Vision: assert error len(grid_sizes) == len(strides) == len(cell_anchors)

Created on 13 Jan 2021 · 3Comments · Source: pytorch/vision

It looks like a bug. When I do not set the AnchorGenerator() in FasterRCNN, the default anchor_sizes in ### detection/faster_rcnn.py line182 shows that 'anchor_sizes = ((32,), (64,), (128,), (512,))' which cause len(cell_anchors) == 5. And I found that in the detection/faster_rcnn.py line120 the anchor_size set '((32, 64, 128, 256, 512), )' and len(cell_anchors) == 1

question

Source

alpha-gradient

All 3 comments

Hi !

I think this error is fixed on master. #2971 #2960 #2983 #2947.

This would be error message on master / next release

if not (len(grid_sizes) == len(strides) == len(cell_anchors)):
    raise ValueError("Achors should be Tuple[Tuple[int]] because each feature "
    "map could potentially have different sizes and aspect ratios. "
    "There needs to be a match between the number of "
    "feature maps passed and the number of sizes / aspect ratios specified.")

In short, you need to pass a Tuple[Typle[int]] instead of a Tuple[int] to Anchor Generator.
This was done to avoid potentially bad results.

Also, I think we should change Line 121 from FRCNN to Tuple[Tuple[]] ?

It think that above line is causing confusion

oke-aditya on 13 Jan 2021

👍1

@alpha-gradient As @oke-aditya mentioned, the error message has been updated to make the situation less confusing.

Here is a simplified version of the code that you are quoting:

backbone = torchvision.models.mobilenet_v2(pretrained=True).features
backbone.out_channels = 1280

anchor_generator = AnchorGenerator(sizes=((32, 64, 128, 256, 512),),
                                   aspect_ratios=((0.5, 1.0, 2.0),))

model = FasterRCNN(backbone, num_classes=2, rpn_anchor_generator=anchor_generator)

The above snippet uses sizes=((32, 64, 128, 256, 512),), or in other words defines 1 level/group of 5 anchor-sizes. Why 1 level/group? Because the backbone provides only 1 ouput.

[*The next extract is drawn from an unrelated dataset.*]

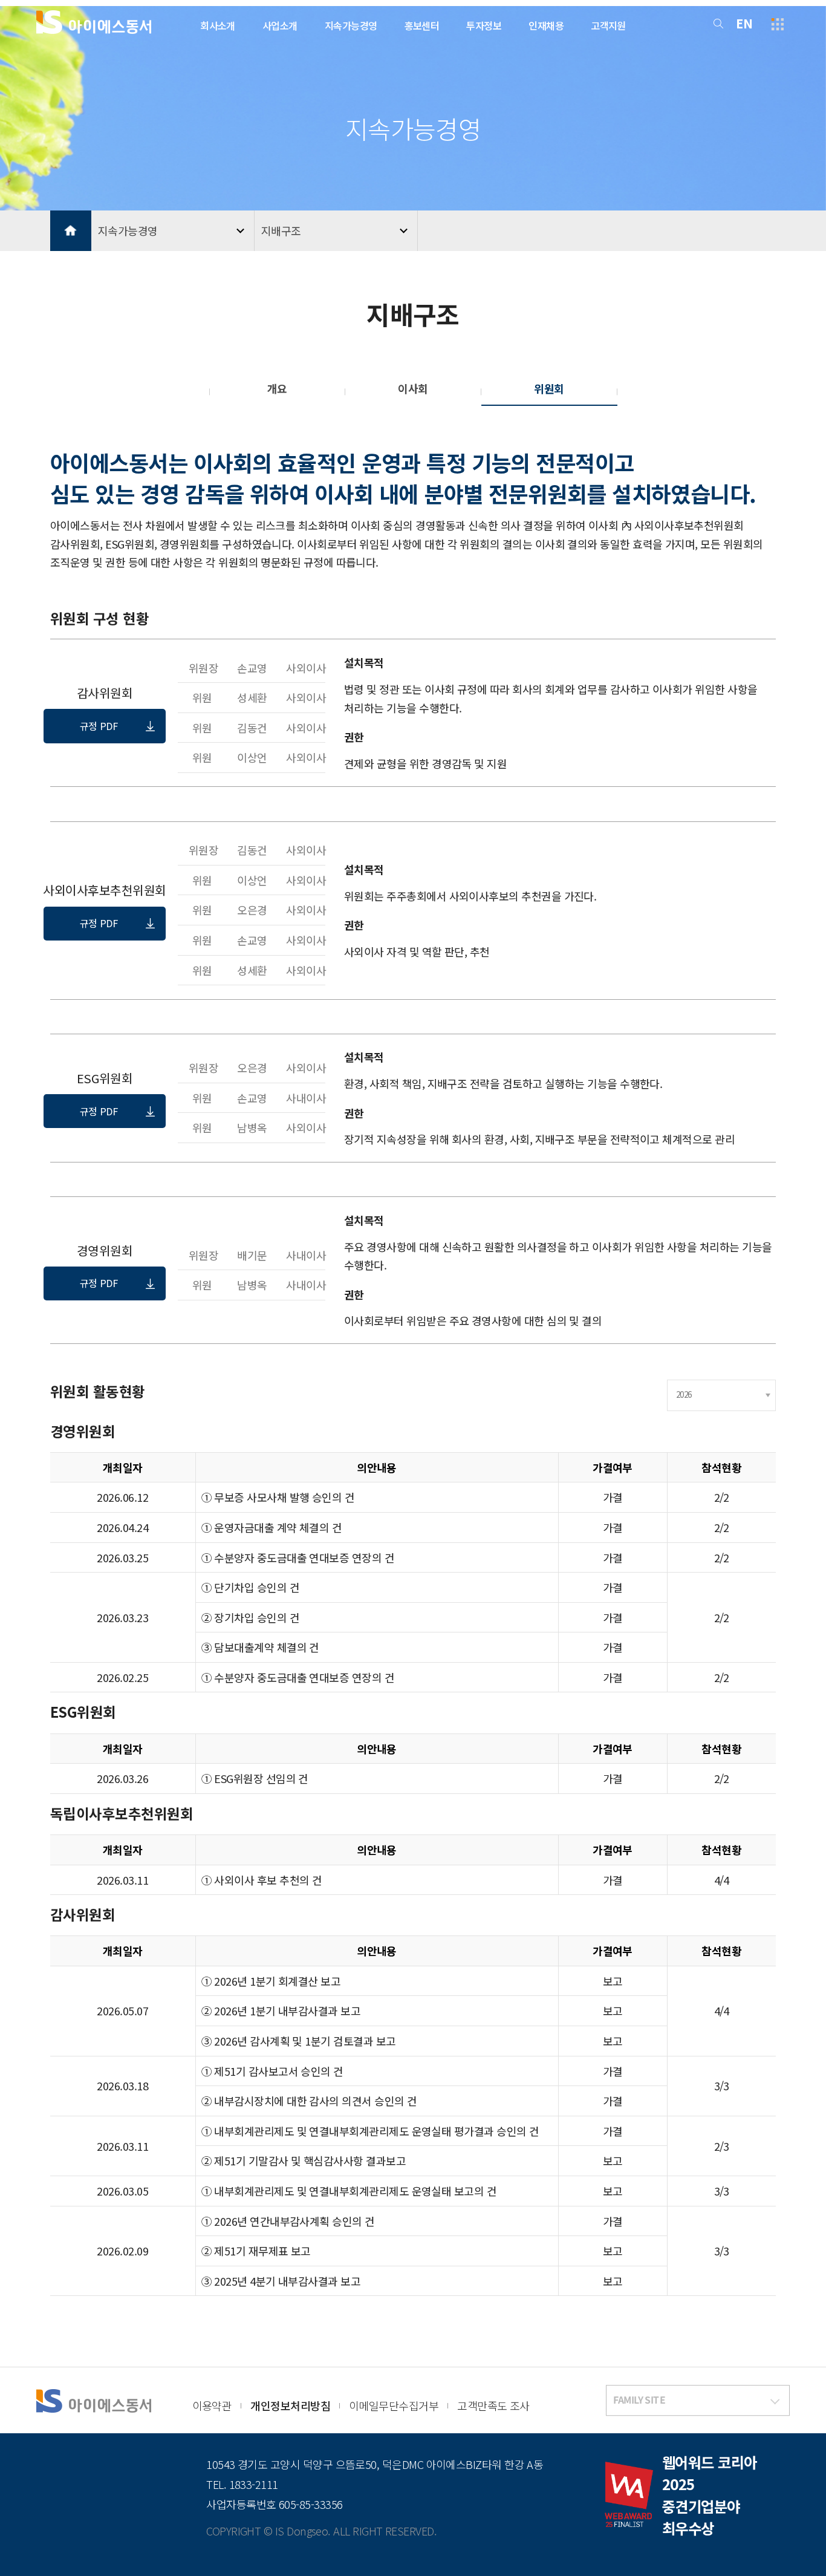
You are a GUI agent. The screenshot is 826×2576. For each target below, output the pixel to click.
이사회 (413, 388)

On the other hand the default anchors used in faster-rcnn is ((32,), (64,), (128,), (256,), (512,)) which means we have 5 levels/groups with 1 anchor size:

https://github.com/pytorch/vision/blob/8ebfd2f5d5f1792ce2cf5a2329320f604530a68e/torchvision/models/detection/faster_rcnn.py#L186-L188

Why is that? This is because by default it uses a Feature Pyramid as a backbone which returns 5 outputs (intermediate layers of the original backbone).

The error message that you got basically indicates that the number of outputs on the backbone should match the number of levels of anchor sizes.